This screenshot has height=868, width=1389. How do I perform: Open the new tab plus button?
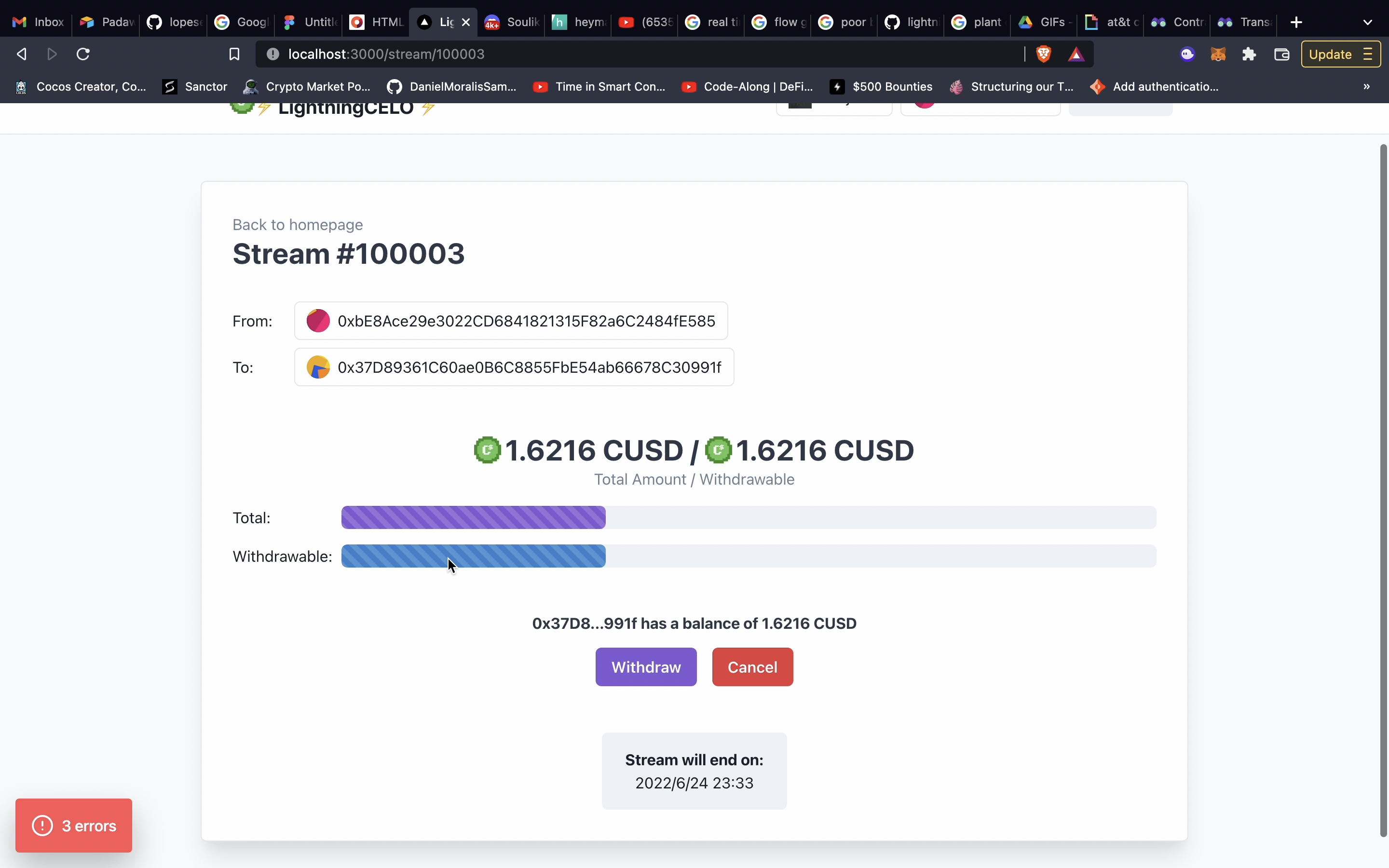(1296, 22)
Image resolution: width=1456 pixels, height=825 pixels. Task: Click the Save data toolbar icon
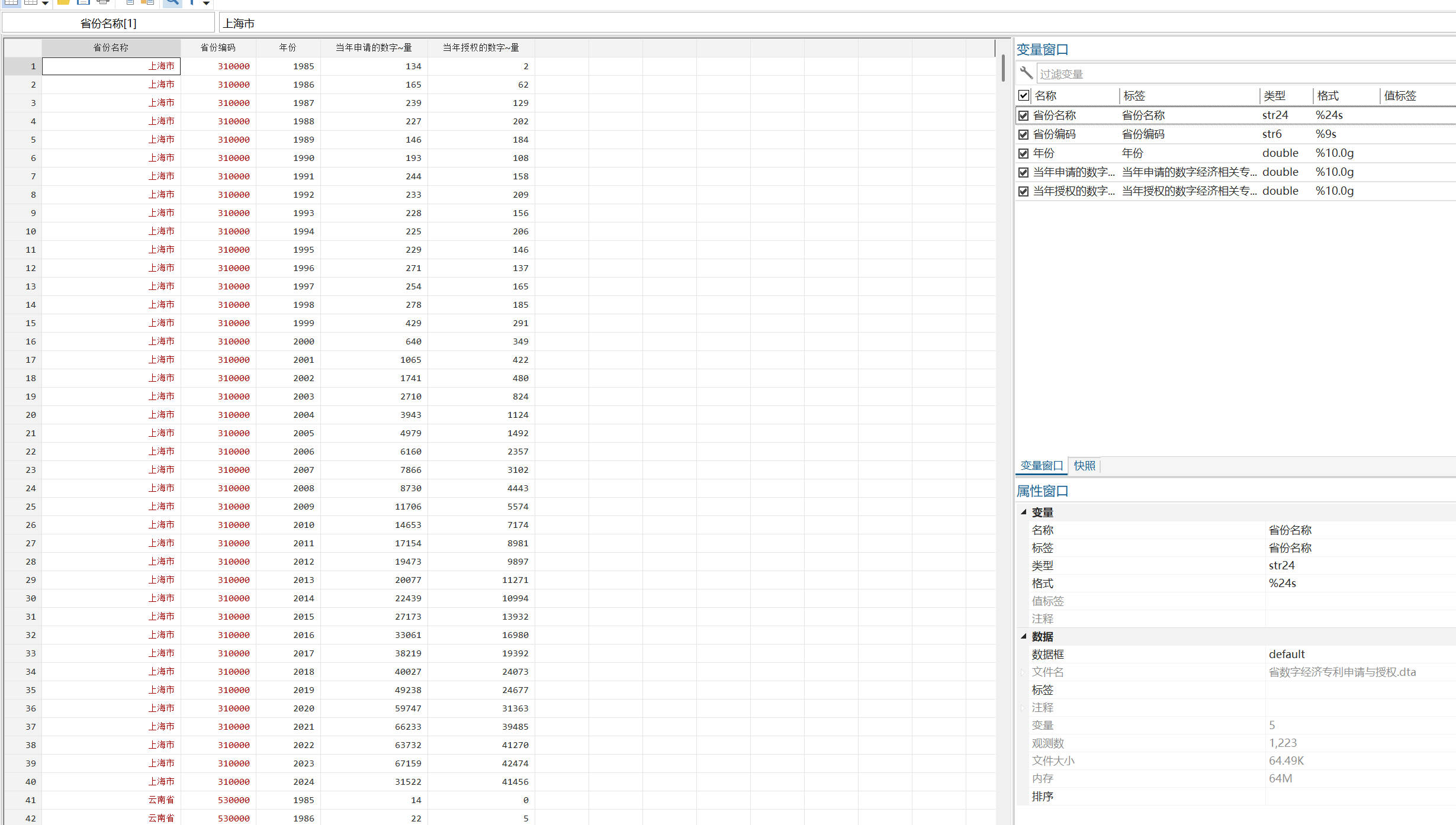pos(83,2)
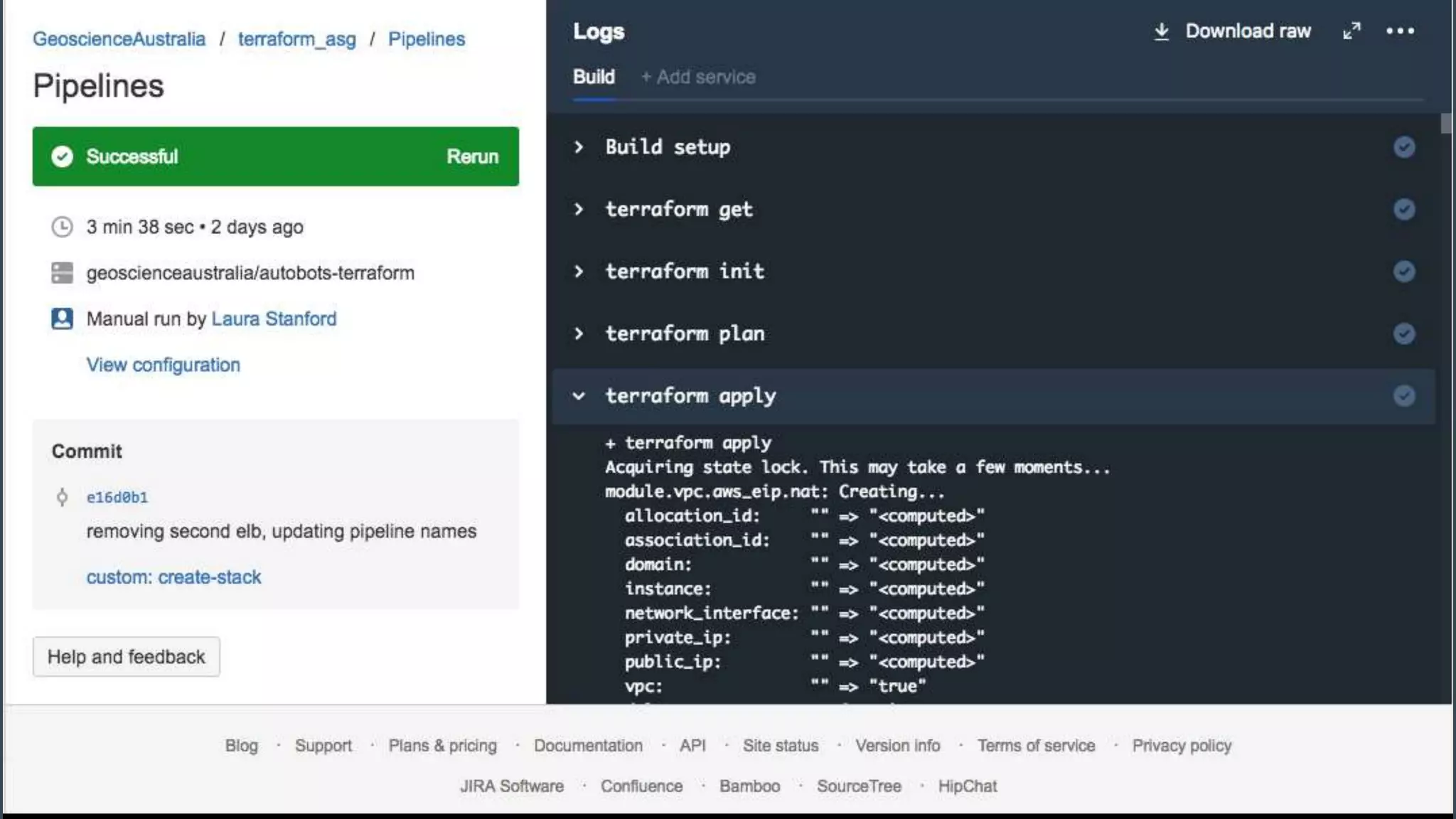Click the user avatar icon
Viewport: 1456px width, 819px height.
63,318
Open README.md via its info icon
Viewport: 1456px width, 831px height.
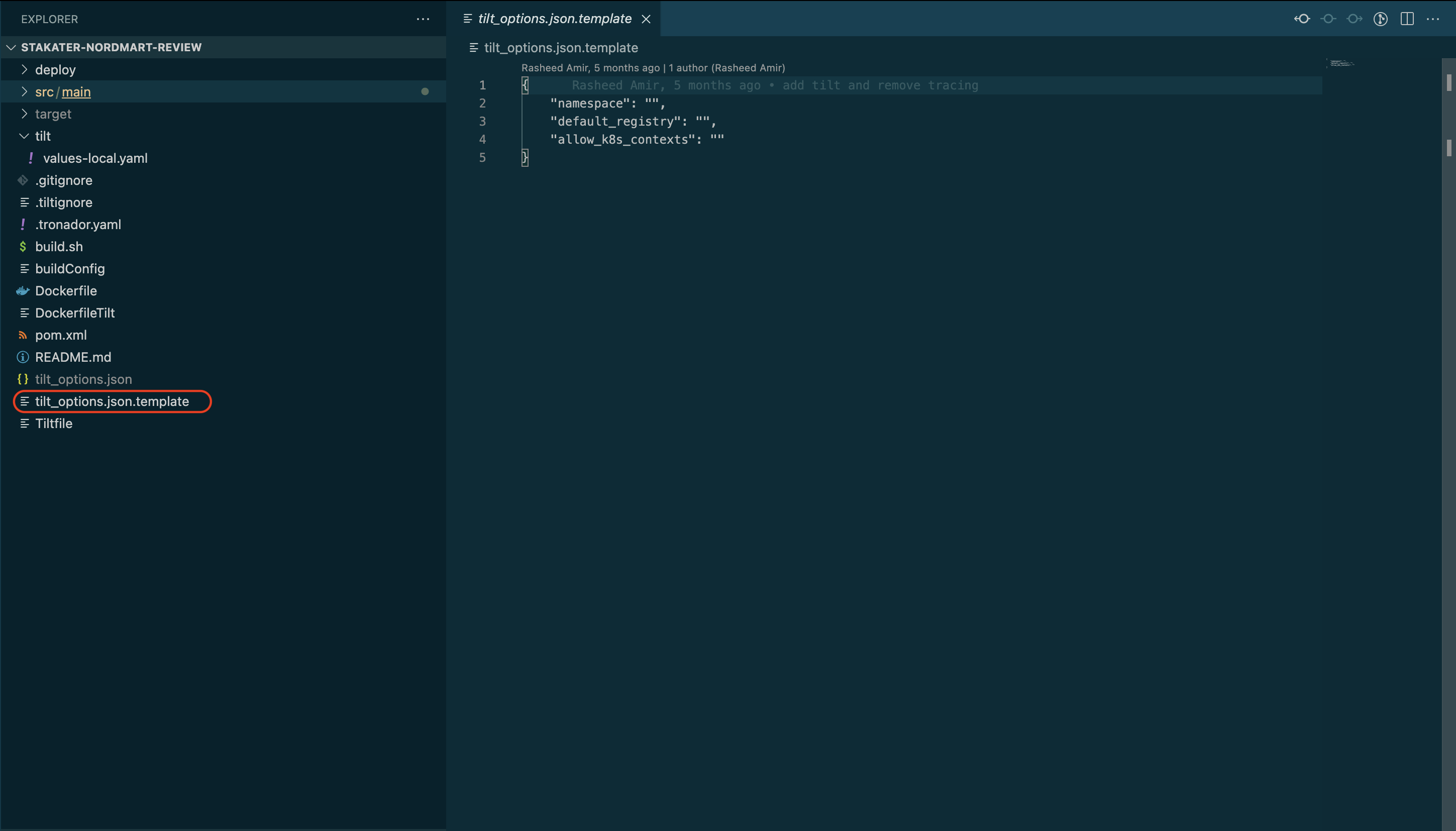point(23,357)
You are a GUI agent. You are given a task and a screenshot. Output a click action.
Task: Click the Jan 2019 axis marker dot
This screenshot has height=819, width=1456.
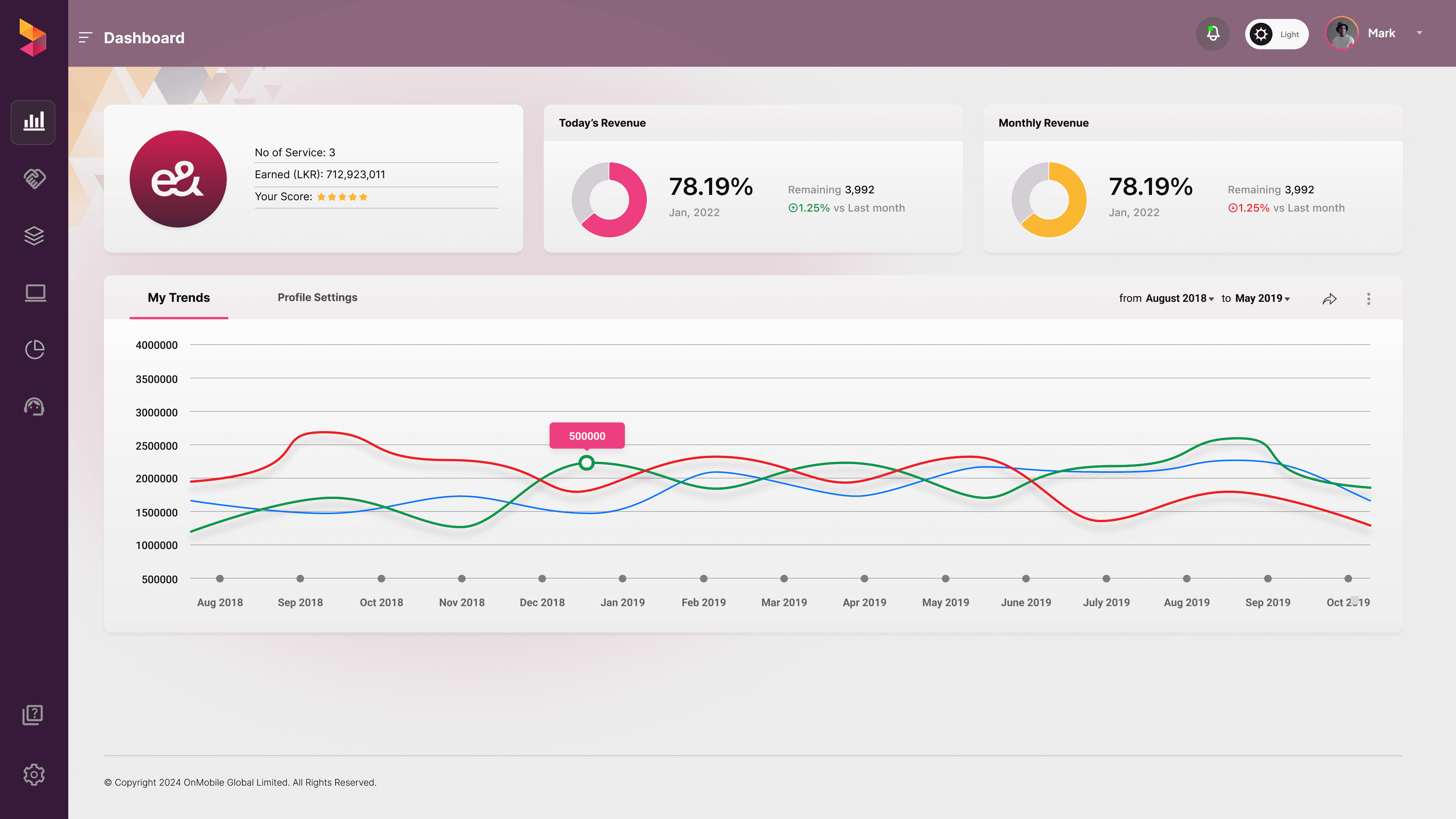click(x=622, y=578)
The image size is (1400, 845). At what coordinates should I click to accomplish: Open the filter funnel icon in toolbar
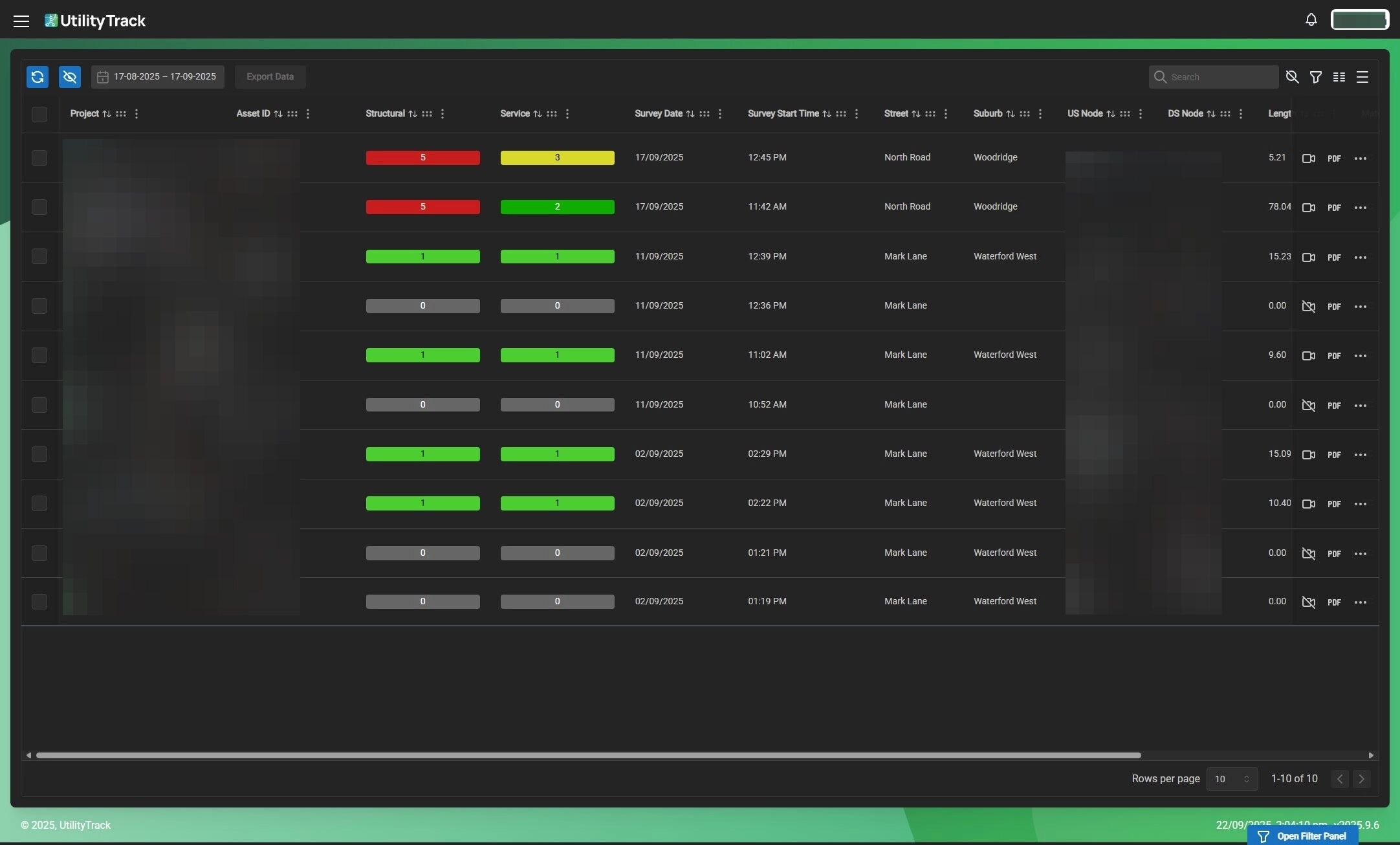[x=1315, y=77]
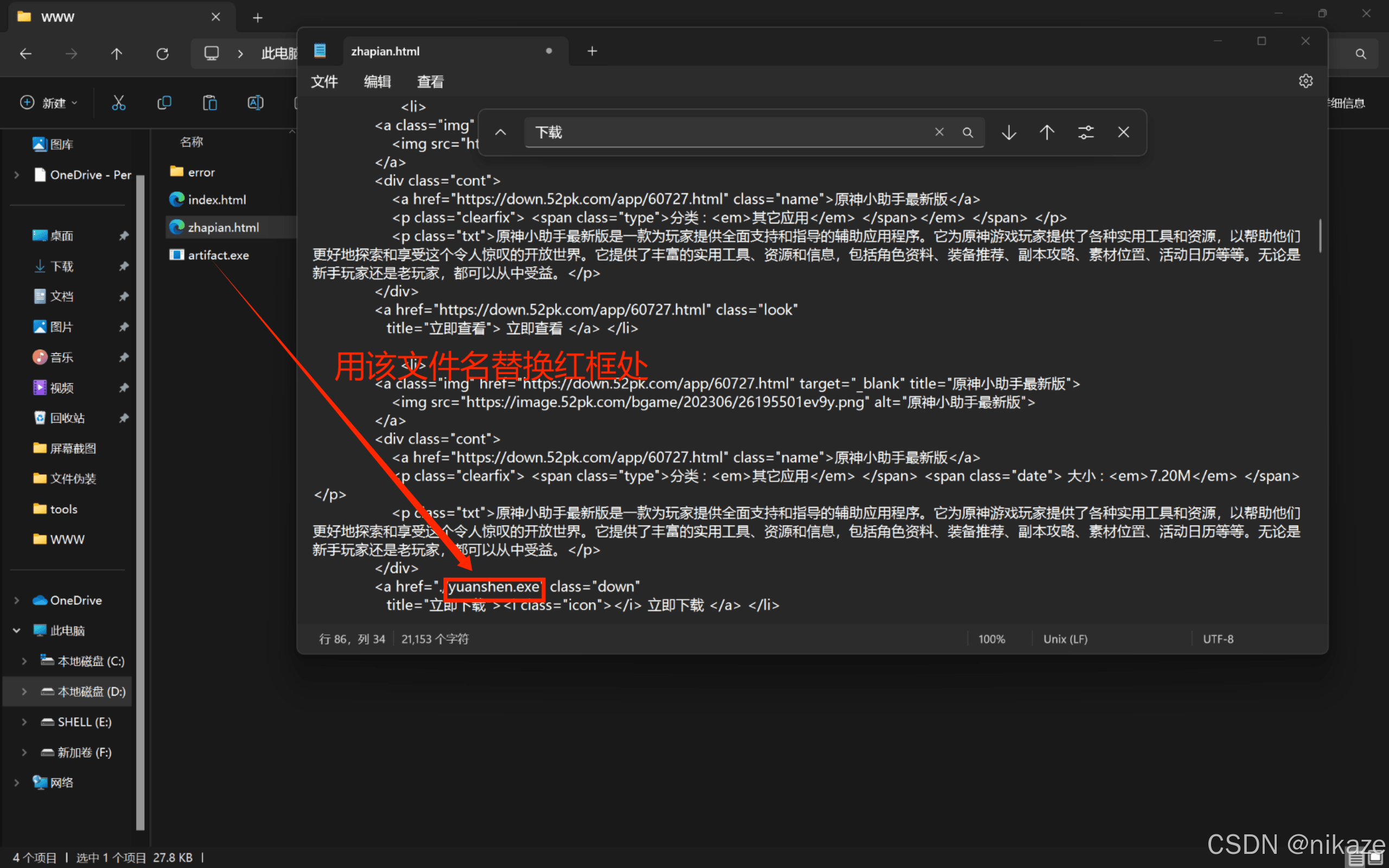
------------------------------
Every line of the material is to be quoted exactly, with no pictures carried over.

This screenshot has height=868, width=1389. How do I perform: Open the new tab plus button?
(1296, 22)
Image resolution: width=1456 pixels, height=825 pixels. Task: Click the Save data toolbar icon
pos(83,2)
Click the user avatar icon
Viewport: 1456px width, 819px height.
63,318
Open README.md via its info icon
Viewport: 1456px width, 831px height.
point(23,357)
You are a GUI agent. You are given a task and a screenshot. Output a click action.
Task: Click the Jan 2019 axis marker dot
This screenshot has height=819, width=1456.
click(x=622, y=578)
The image size is (1400, 845). At what coordinates should I click to accomplish: Open the filter funnel icon in toolbar
[x=1315, y=77]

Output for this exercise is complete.